◆ **PROBLEM DESCRIPTION**
Work out how many lines of the listing below mention the word "each", and give only that figure.

◆ **INPUT**
....................
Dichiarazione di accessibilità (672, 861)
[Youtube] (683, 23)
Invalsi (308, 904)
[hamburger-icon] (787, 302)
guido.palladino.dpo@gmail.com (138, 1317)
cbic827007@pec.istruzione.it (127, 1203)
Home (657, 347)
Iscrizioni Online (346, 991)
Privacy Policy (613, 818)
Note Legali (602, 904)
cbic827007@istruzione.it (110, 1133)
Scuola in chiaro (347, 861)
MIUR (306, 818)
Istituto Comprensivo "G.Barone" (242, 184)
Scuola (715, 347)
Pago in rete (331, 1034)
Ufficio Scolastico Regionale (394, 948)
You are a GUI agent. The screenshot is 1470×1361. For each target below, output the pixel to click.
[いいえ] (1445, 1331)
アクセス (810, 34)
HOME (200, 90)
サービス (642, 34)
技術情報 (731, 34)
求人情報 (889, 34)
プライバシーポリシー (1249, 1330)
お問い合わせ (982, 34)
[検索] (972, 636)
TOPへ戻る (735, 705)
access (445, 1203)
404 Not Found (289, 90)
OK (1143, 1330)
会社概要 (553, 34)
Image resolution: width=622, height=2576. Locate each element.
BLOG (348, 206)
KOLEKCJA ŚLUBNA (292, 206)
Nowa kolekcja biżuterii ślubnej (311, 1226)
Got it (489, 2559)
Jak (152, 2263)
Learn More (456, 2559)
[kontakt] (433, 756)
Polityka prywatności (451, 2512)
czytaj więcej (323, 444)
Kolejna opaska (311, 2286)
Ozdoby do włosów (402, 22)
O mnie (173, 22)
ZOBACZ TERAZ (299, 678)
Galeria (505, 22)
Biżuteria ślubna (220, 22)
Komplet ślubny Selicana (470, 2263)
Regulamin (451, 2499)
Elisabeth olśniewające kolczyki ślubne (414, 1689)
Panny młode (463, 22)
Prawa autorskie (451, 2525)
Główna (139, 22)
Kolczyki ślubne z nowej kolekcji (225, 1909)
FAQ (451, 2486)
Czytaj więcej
....................
◆ **FINISHED EXERCISE**
2